# Fresh and Salt Report



## captmikestarrett (Apr 28, 2004)

Saturday we heeded way up into the swamp to find bubba bass..
Jumped a tree that was blocking our way..
I thought the recent rain and cooling temps might provide a window for some good topwater action. Since my ratio last weekend was 8 to 2 in favor of the cypress trout I was ready with 20 lb flouro leaders and an arsenal of toads and bathtub frog toys. But I was way wrong....The wiley LGMouth had taken refuge way up every feeder creek in the swamp. And pop-r's caught every one. Pickles also made a mess of my pop-r's by slashing and cutting my flouro leaders.. Dang dang dang... Oh well, we ended up with 5 LGMouth and lost three pickles and one cypress trout.. Nothing big so no pics. 

Next day we went out for the sharks and whatever else might like live bait. 

The run out was less than desirable with three foot waves and a long fetch that gave us a jolt or two. 

But we made it out and dropped the hook and set up. 10 minutes after making bait we had a reel screamer.

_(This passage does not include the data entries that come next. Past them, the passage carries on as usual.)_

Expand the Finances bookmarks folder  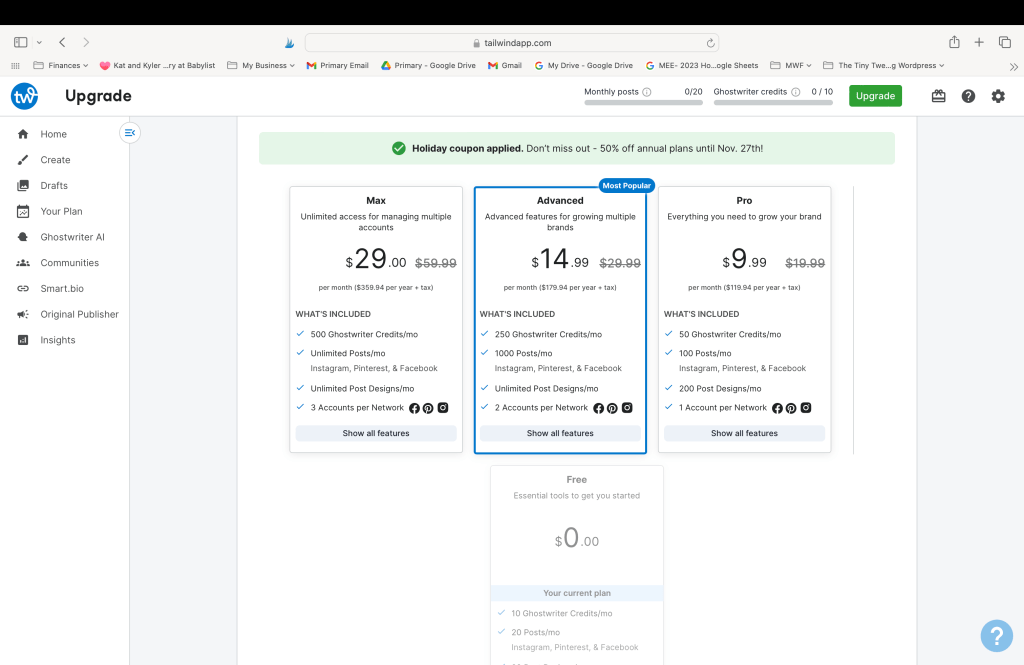[61, 66]
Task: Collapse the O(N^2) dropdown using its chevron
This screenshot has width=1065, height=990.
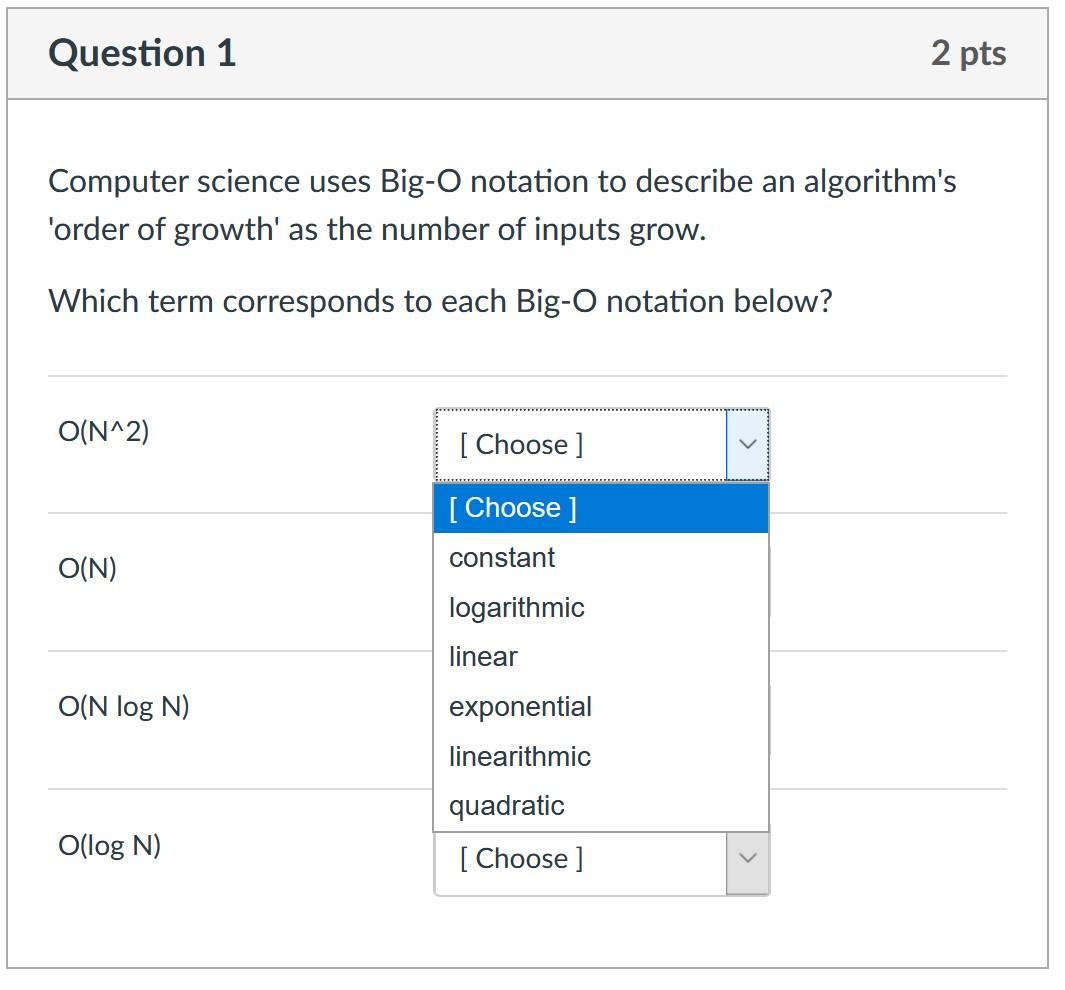Action: coord(747,445)
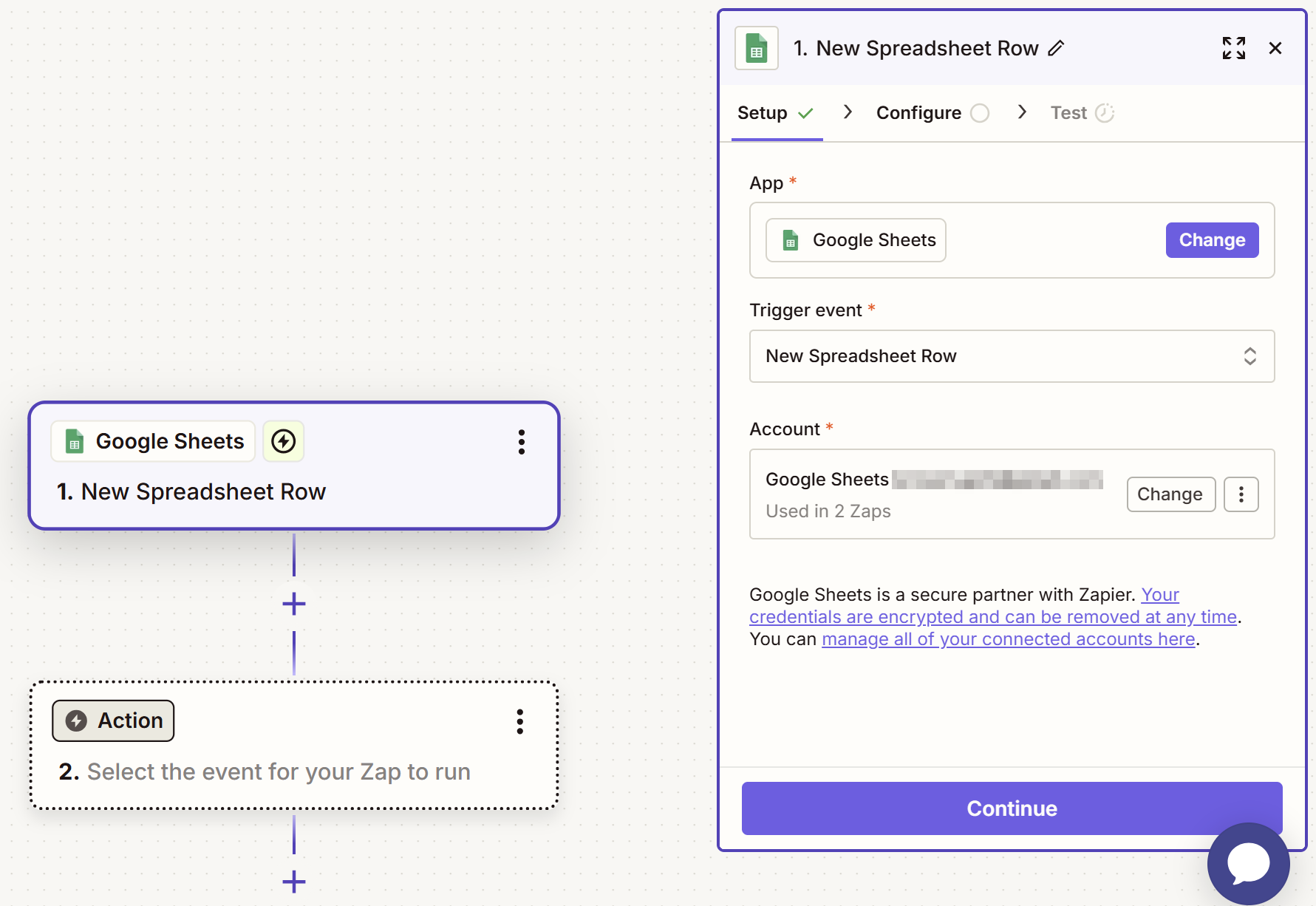The image size is (1316, 906).
Task: Open the manage connected accounts link
Action: (1008, 638)
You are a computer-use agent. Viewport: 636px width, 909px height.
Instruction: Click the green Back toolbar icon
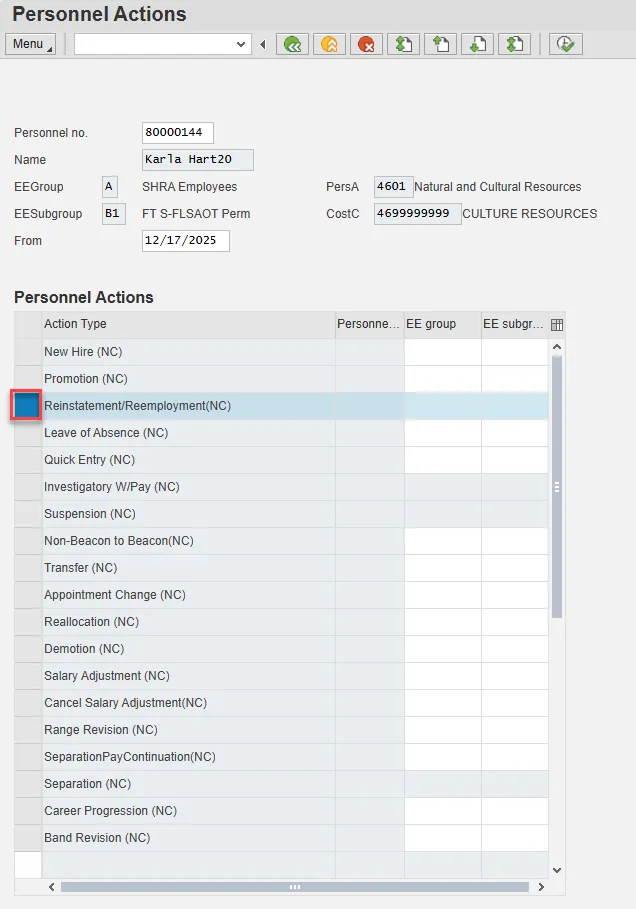point(292,44)
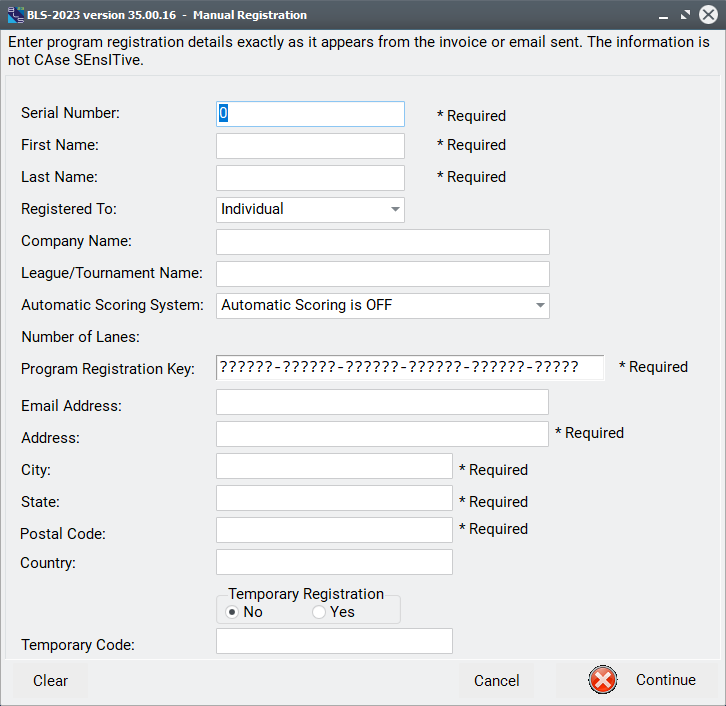Close the Manual Registration dialog
Image resolution: width=726 pixels, height=706 pixels.
[708, 15]
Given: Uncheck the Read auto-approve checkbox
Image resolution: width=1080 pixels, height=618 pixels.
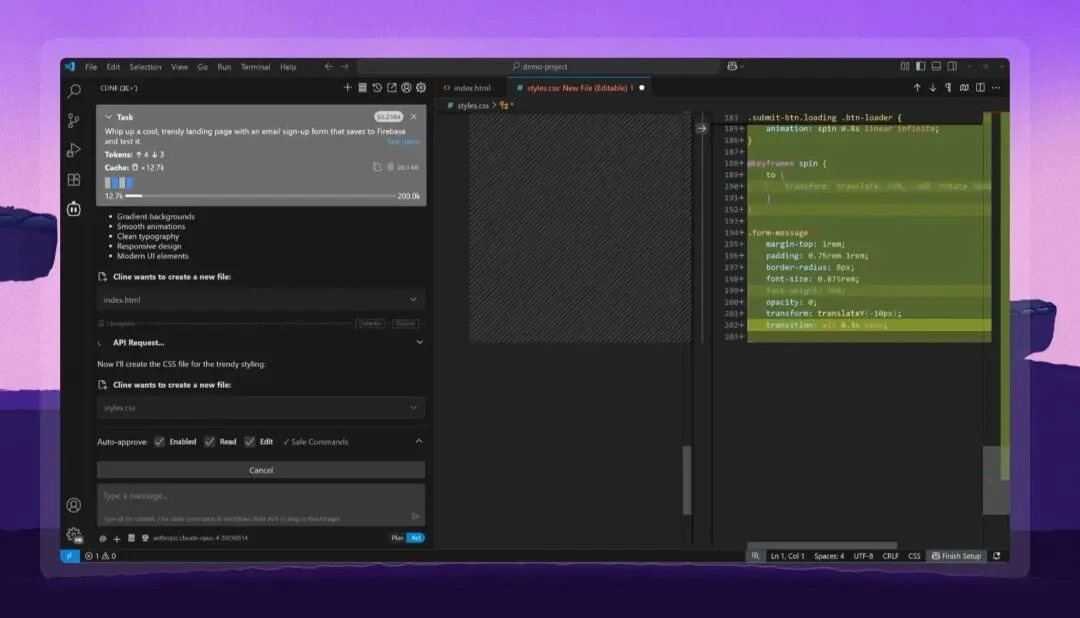Looking at the screenshot, I should coord(210,441).
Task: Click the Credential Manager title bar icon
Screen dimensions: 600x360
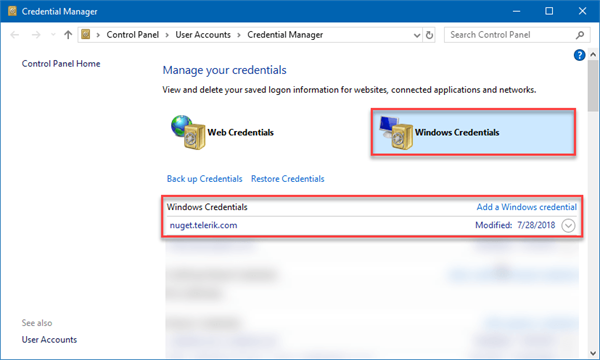Action: (x=12, y=11)
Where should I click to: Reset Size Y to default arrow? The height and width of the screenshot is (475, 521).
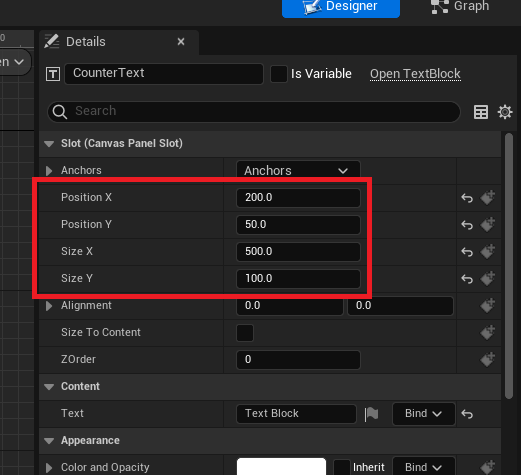click(x=467, y=279)
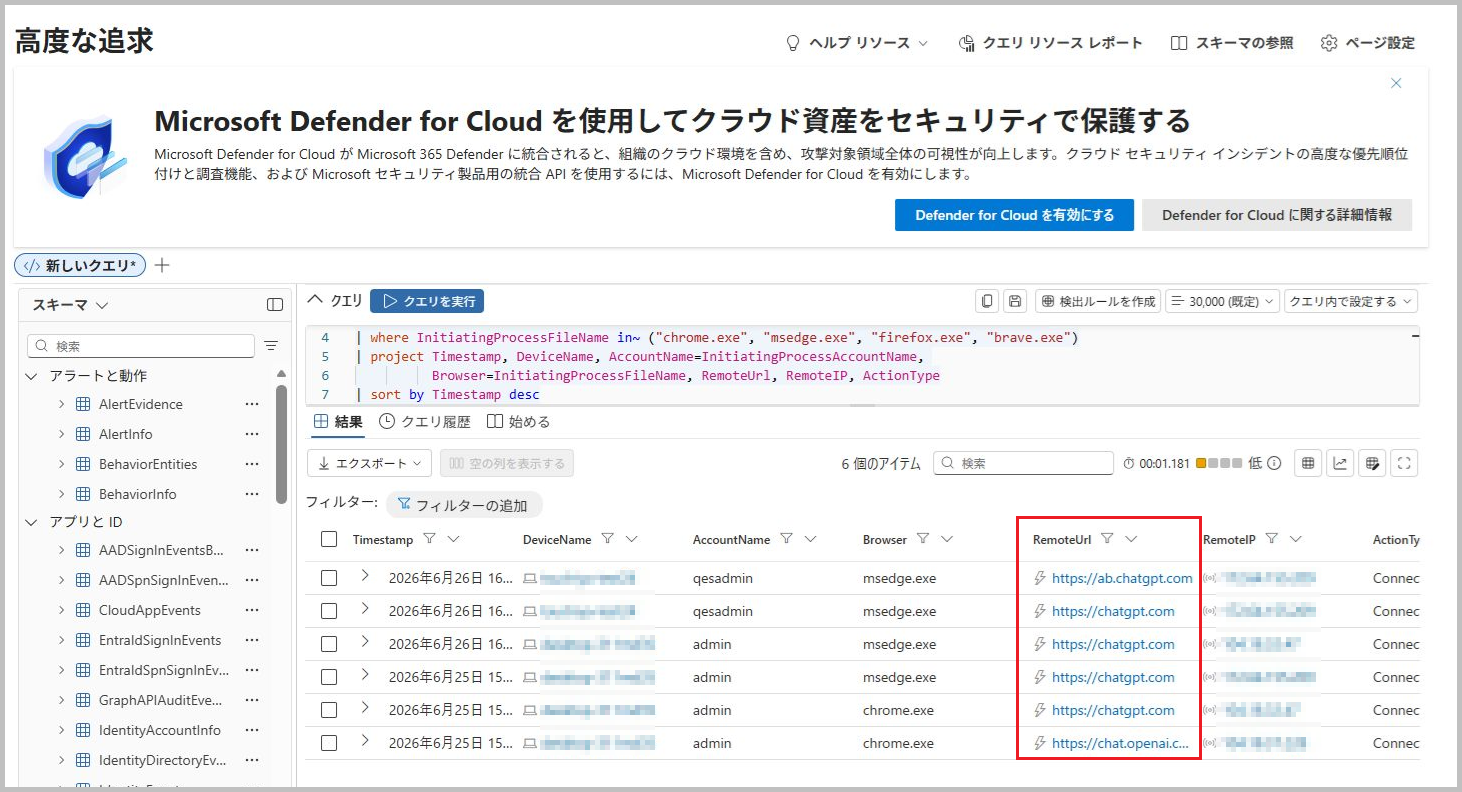Run query with クエリを実行 button
Image resolution: width=1462 pixels, height=792 pixels.
pos(427,301)
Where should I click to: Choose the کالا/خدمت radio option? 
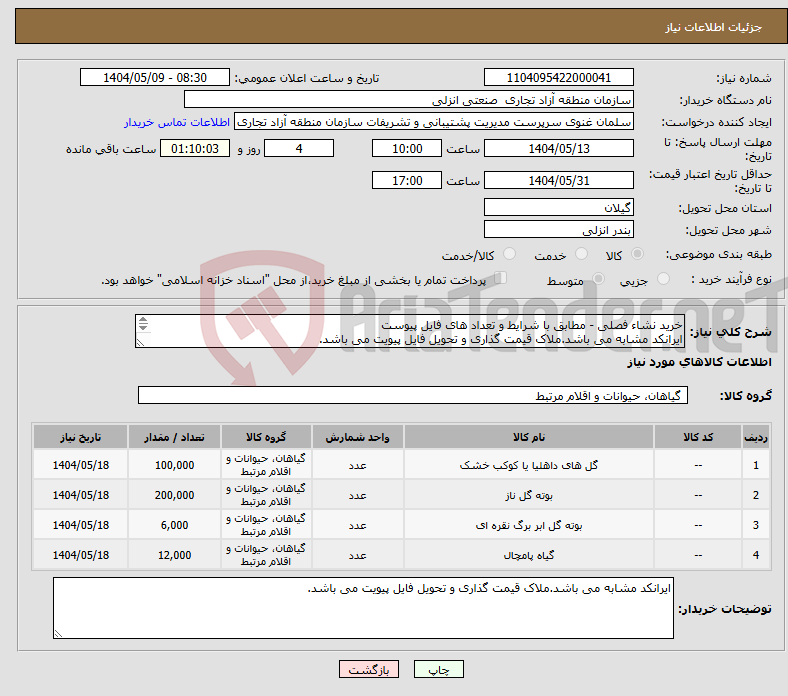point(510,256)
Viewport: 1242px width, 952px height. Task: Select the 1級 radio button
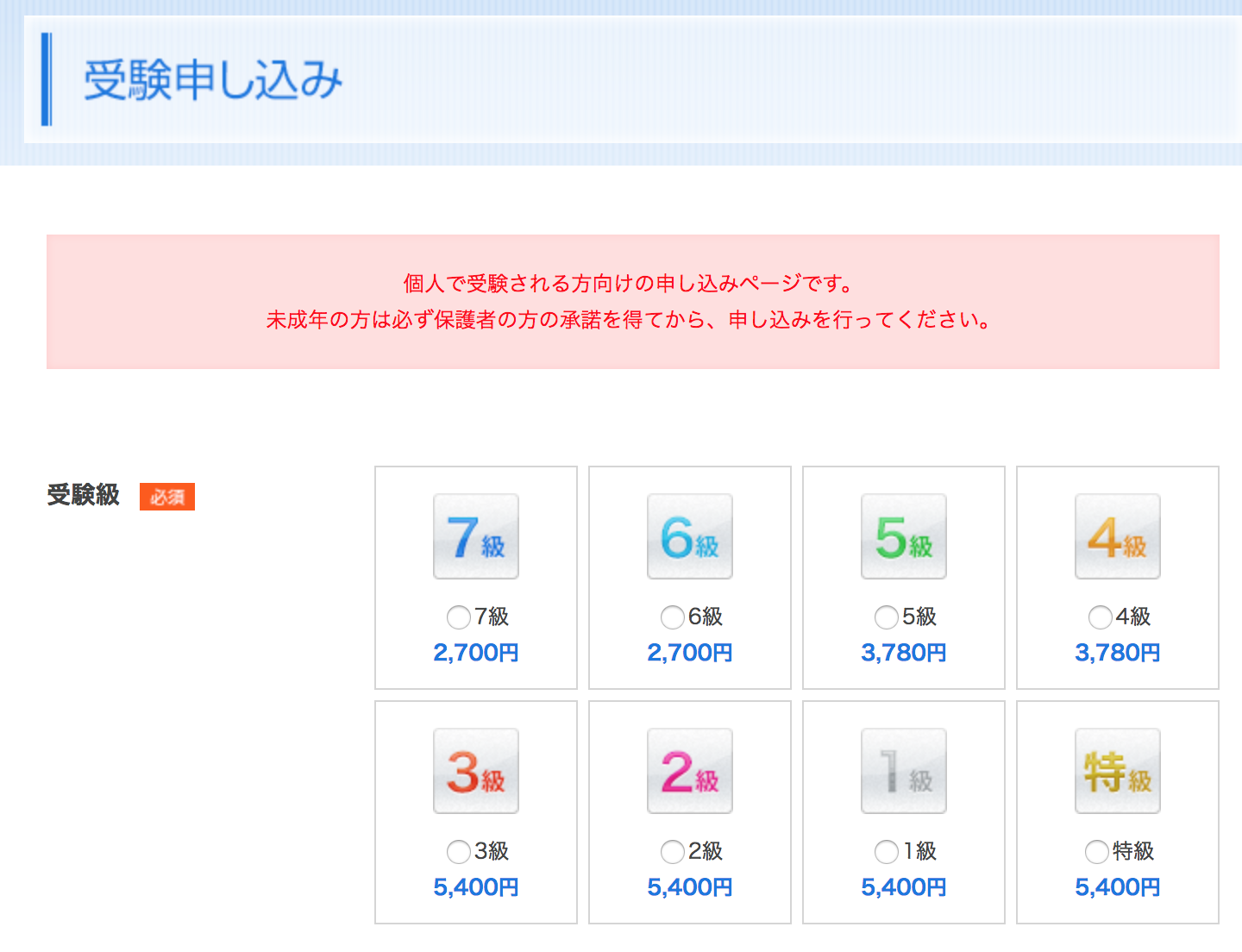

This lasted till the tide slacked out four hours later. Lots of shark and rays and a few jumbo blues mixed in. I did not photo many, but got a few pics of some action. Toothy and spikey critters make me worry more about safety so I missed some really good shots. 


























They will sleep well tonight ...

Capt Mike


----------



## RuddeDogg (Mar 20, 2004)

Cool.


----------



## G-Hype (Jul 8, 2010)

I always enjoy your reports. Thanks for sharing.


----------



## CrappieKid (Jan 21, 2008)

hey capt mike wher did u get the big blues?


----------



## captmikestarrett (Apr 28, 2004)

CrappieKid said:


> hey capt mike wher did u get the big blues?


Northern Neck Reef and also Trappe Light. 

Been my hot spot for about a month now and is getting better each trip.. if the wind is nice.. 

Capt Mike


----------



## CrappieKid (Jan 21, 2008)

thanks capt mike c u in bloom....


----------